The evolution of the word and idea of "mammoth" almost exactly paralleled that of "fossil" following it by about thirty years. Linné's inclusion of fossils into the category of minerals was already becoming out of date in 1835 when he published Systema Naturae. He stubbornly kept the mammoth there for another thirty years. Fossil ivory was especially misplaced in his system as it is not petrified. It is nothing more than buried ivory. Long before he published, the vast majority of literate Europeans had come to accept that Ebur fossile was real ivory from real animals, probably elephants. The mystery of the Siberian mammoth was that elephants couldn't live in the North. So what kind of an animal was the mammoth? Linné had an answer for that question. Mammoths are large walruses.

As far as Linné was concerned, the mammoth didn't need a name because it already had a name: Phoca rosmarus. While his conclusion that the mammoth was a walrus was generally ignored for the rest of the century (and forever after), his decision not to name the mammoth held until the end of the century. Then, Georges Cuvier took the step of proclaiming, once and for all, that the mammoth was a distinct species and, furthermore, that it was extinct. Three years later, Johann Blumenbach who had been thinking along the same lines took the equally bold step of giving the mammoth a Linnaean style, binomial name: Elphas primigenius.

The Russians were actually ahead of their Western colleagues in understanding the mammoth until well into the Eighteenth Century. This was not just because they owned the sources of mammoth ivory. Because Russia was intellectually isolated from Europe until well into the Seventeenth Century, they never went through a phase of doubting the organic origin of mammoth ivory. The earliest record of some form of the word "mammoth" comes from a monastery inventory for the year 1578. The word the brothers used transliterates as "mamantovakos", which, except for the "n" in the second syllable and "t" missing from the end, is the same as Linné's "Mammatowacost". This term translates as "mammoth's bone" or "bone of the mammoth". Rather than a separate word for the ivory, it is the name of the animal that produced the ivory.

This usage, five years before the conquest of the Khanate of Siberia, indicates that the Russians were already familiar with mammoth ivory and the idea of a mammoth animal. The most recent linguistic research on the word "mammoth" indicates that it comes from a word in the Mansi language meaning "earth horn". That is, that it described just the ivory and not the animal that it came from. It was the Russians who transformed it into the name of an animal. After that transformation, it took over two centuries for the West to accept that the mammoth was a distinct species and give it a scientific name.

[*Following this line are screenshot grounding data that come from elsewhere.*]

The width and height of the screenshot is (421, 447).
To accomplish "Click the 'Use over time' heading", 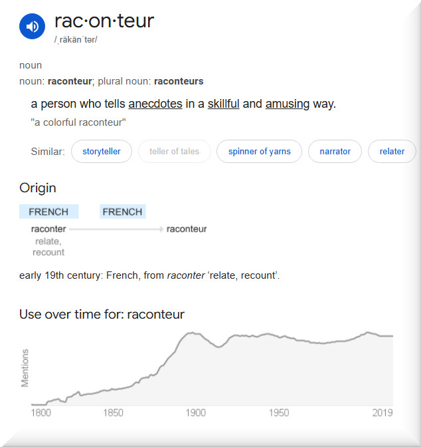I will pos(102,314).
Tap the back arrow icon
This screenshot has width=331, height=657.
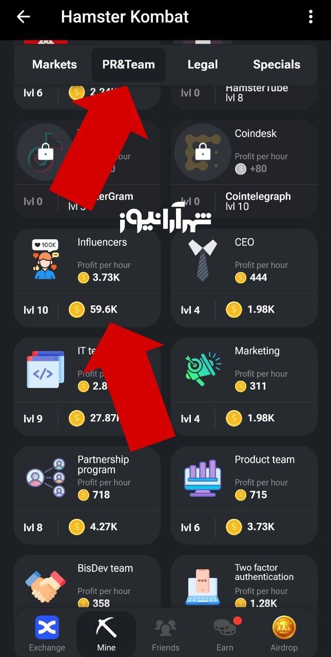pos(23,17)
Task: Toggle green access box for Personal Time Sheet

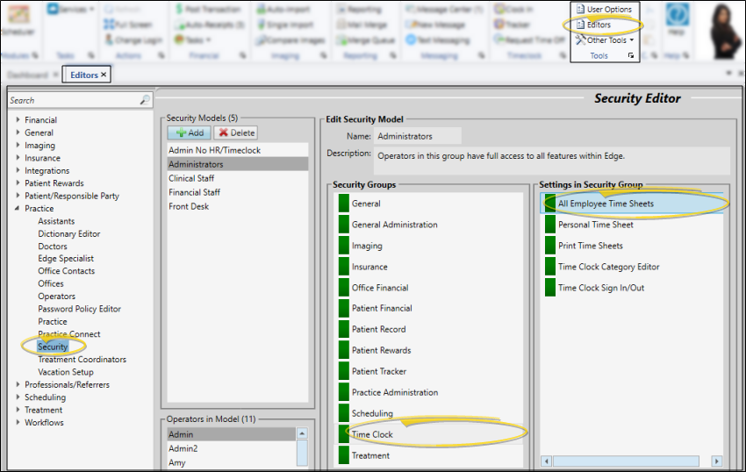Action: [550, 225]
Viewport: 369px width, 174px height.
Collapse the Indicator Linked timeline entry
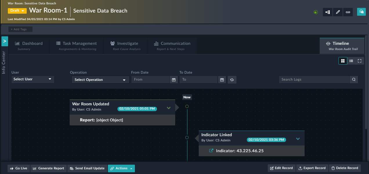(x=298, y=139)
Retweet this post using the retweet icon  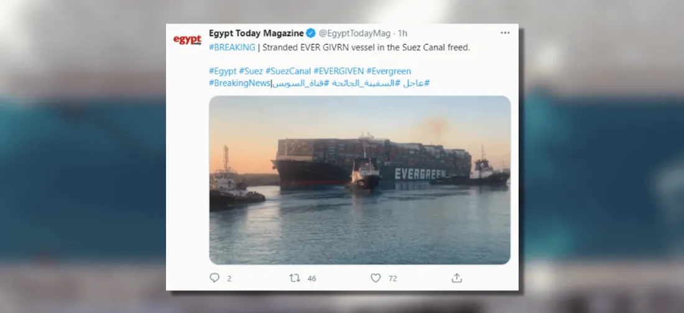pos(295,278)
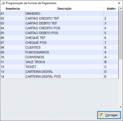Click the vertical scrollbar thumb
This screenshot has height=121, width=123.
[121, 35]
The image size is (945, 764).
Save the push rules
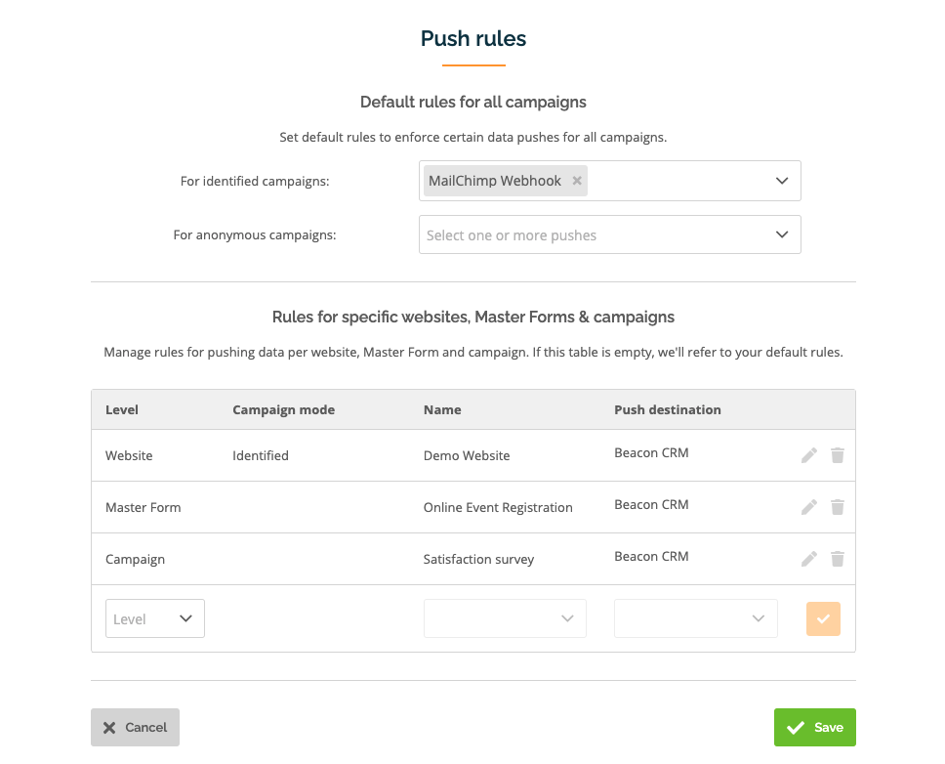[x=815, y=727]
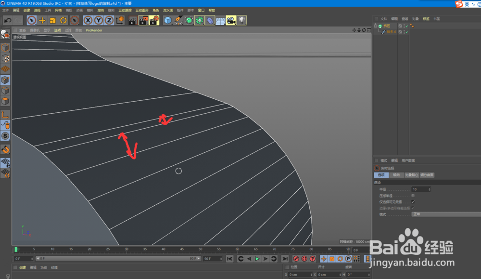Create a Light object from the toolbar

click(242, 20)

That's not the end of the story of the mammoth's name. Blumenbach's binomial, Elphas primigenius, placed the mammoth in the same genus as the elephant. In 1828, Joshua Brookes proposed giving the mammoth its own genus renaming it Mammuthus primigenius. For the next century, the mammoth was bounced in and out of different genera only finally settling into Brookes' Mammuthus in the 1930s. By then, other species of mammoth had been discovered. The woolly mammoth was joined in Mammuthus by a half-dozen other mammoths each with its own name. Today, the latest DNA evidence raises the possibility that different populations of woolly mammoth may have been distinct enough to be called separate species, or subspecies. This will mean even more names.


Linné might have been annoyed by this, his judgment having been overruled, or he might have been thrilled, if he had been able supply the names. Perhaps we need to come up with special names for those two Linnés. I propose Linnaeus dispepticus (archy 2013) and Linnaeus delectatus (archy 2013).